6. Houve um tempo, não muito distante, na América Latina, sobretudo, em que alguns grupos eram isolados do poder político e dele só sofriam o efeito. Nessa época, críticos, como Mario Pedrosa, repreendiam a falta de politicidade da arte brasileira. Nela faltava a disposição de estabelecer meios para que o poder pudesse ser melhor distribuído, nem que fosse, como na sua defesa dos trabalhos dos pacientes, da Nise da Silveira, expostos no IBEU, pela Esther Emilio Carlos, em momentos diferentes, simplesmente o poder de existir sem ser desejado. Ainda hoje, a capacidade de produzir efeitos políticos, para o bem e para o mal, ainda é bastante desigual, mas não tanto, inclusive, na arte contemporânea. Um dos marcadores, por exemplo, é a impossibilidade de se falar de obra de arte contemporânea sem que a interpelação pela identidade componha o estatuto da obra de arte. A frase de efeito que aponta a inevitabilidade da política em todo ato estético, contudo, já pode ser interpretada de modo menos ingênuo. Se a tão desejada convergência entre estética e ética é, no mais das vezes, bem-intencionada, talvez seja o caso, em certos momentos, de nos esforçarmos pela menor politicidade possível do ato estético, pelo menos nos seus momentos de ofensividade. Afinal, na política alguém é sempre, mesmo que devidamente, mormente, indevidamente, posto a sofrer.


7. Ainda no séc. XVIII um outro cético ensaísta escreve um ensaio de título A Arte de Escrever Ensaios. Ele não diz nada sobre como escrever ensaios. Na verdade, trata-se mais de incentivar que estes sejam escritos e o faz a partir de um modo de vida que vê como preferível. Há o mundo dos intelectuais que não convivem com ninguém e o das pessoas que convivem, mas não querem pensar. Claro, há também o das que nem leem ou pensam e nem convivem, mas essas são almas perdidas. Hume acredita que o mundo do ensaio é aquele em que os pensadores falam com as demais pessoas, frequentam as ruas em que a vida acontece, e todo mundo se interessa pelo que se pensa, menos para ser convencidas, porque uma conversa em que o interlocutor quer convencer é demais aborrecida, mas por que há um prazer em lidar com ideias diferentes. Trata-se de uma maneira de viver em que o naufrágio é sentido como um peso, algo ruim, porque, apesar da aventura, nos priva do outro. O ensaio é a vida para a qual se quer voltar.

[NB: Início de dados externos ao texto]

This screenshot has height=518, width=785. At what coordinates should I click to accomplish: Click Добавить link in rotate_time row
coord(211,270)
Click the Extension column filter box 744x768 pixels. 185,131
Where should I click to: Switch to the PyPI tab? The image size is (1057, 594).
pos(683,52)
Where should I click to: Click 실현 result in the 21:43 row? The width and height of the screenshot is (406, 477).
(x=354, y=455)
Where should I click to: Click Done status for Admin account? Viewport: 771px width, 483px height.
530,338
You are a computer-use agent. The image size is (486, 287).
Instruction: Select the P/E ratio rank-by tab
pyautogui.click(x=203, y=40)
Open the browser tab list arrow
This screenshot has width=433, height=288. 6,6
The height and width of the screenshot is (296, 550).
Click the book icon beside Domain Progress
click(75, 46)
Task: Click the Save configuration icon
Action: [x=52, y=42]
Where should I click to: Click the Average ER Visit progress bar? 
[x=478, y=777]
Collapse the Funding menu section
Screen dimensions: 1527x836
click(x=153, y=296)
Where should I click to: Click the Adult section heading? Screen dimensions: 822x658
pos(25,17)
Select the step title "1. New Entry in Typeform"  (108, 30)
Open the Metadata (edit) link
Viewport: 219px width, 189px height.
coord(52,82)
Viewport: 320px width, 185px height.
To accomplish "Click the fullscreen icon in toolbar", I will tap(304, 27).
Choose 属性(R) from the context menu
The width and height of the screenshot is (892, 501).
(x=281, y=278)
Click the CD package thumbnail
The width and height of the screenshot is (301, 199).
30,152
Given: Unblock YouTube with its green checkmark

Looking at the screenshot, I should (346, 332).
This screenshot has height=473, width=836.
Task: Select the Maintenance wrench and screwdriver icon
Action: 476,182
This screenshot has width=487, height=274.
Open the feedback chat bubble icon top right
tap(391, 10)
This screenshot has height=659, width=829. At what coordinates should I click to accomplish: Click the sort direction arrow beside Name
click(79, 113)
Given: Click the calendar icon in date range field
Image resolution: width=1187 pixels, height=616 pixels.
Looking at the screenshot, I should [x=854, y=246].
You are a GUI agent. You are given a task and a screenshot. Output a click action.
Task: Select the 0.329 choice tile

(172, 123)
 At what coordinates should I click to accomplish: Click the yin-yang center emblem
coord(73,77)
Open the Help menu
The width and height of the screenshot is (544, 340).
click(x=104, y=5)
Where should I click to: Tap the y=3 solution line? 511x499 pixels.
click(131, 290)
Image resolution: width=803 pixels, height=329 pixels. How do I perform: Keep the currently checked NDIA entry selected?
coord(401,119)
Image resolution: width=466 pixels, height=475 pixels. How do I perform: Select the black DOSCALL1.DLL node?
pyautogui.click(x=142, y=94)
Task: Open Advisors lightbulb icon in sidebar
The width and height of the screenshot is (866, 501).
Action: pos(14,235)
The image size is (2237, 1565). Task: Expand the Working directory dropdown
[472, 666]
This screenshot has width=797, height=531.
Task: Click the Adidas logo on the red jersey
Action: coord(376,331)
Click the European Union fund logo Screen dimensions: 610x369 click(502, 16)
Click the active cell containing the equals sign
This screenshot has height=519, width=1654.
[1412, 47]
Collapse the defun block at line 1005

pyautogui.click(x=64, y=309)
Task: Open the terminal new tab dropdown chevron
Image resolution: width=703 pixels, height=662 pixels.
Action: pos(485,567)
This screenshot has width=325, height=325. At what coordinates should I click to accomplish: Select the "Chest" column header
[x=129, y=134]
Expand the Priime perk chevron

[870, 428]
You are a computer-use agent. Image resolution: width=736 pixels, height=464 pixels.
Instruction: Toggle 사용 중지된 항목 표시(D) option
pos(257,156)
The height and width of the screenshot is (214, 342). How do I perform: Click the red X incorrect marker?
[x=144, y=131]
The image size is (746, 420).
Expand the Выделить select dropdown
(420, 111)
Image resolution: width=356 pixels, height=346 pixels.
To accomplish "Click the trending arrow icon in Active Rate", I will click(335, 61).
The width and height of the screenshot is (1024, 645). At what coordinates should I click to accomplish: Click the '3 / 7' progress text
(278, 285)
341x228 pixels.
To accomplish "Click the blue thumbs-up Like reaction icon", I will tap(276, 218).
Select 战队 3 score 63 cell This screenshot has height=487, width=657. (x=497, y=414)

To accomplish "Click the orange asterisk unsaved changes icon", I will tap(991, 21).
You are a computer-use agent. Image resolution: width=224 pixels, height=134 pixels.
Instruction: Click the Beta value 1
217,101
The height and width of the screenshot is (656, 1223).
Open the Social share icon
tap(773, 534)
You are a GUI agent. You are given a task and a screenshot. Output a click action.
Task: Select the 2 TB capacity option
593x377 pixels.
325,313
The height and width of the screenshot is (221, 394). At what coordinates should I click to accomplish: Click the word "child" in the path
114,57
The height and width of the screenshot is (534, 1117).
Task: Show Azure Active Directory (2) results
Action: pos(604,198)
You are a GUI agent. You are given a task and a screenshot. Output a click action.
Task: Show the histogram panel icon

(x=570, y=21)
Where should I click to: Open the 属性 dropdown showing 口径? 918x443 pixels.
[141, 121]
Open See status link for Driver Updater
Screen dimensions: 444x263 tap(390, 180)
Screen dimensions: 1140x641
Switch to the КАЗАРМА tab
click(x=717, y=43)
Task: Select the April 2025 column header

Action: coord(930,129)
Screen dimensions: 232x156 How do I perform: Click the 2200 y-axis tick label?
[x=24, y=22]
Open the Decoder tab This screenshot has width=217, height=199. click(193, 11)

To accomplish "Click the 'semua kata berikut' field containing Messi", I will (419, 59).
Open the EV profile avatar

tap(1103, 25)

8. Márcio nos mostrava como um naufrágio seria interessante e como precisaríamos fazer para a ele sobreviver. Até que fomos surpreendidos pelo acidente e não tínhamos pista do que fazer. A sobrevivência se deveu menos a saber o procedimento correto e mais ao acaso somado a alguma prudência. Havia o tempo a passar entre o naufrágio e o retorno a uma vida de ensaios, mesmo tão precária. Primeiro, desejar retornar ao estímulo aos bons espaços de convivência era uma motivação, mas apenas se não se a tomasse como uma finalidade, porque podia muito bem não acontecer, demorar demais, sendo, então, mais causa de desespero do que de qualquer outra coisa. Assim, atravessar implicava a aceitação de olhar o mar como intuição da pura felicidade, como diria Hans Blumenberg. Depois, certo contentamento, não por passar por tudo isso, porém ser testemunha de um tempo histórico relevante. Afinal, não deixa de ter uma beleza trágica, toda aquela madeira submergindo aos poucos, os objetos de uma vida inteira começando a boiar em infinitos tons coloridos, desde que não se pudesse fazer nada para ajudar. Nada mais irônico do que contemplar com interesse uma imagem que se desfaz em outra, sabendo que a perspectiva na qual se encontra também afunda. A quem caberia escrever ensaios se a observação do naufrágio a ser contada é acompanhada por quem, mesmo sabendo que afunda, não pode se dar ao luxo de se sentir visto pelo náufrago que assiste? Esse seria um outro ao qual ensaiar? Como inventar um salão no qual com ele se possa falar?     


Cesar Kiraly é curador da Galeria IBEU e professor de Teoria Política e Estética no Departamento de Ciência Política da UFF.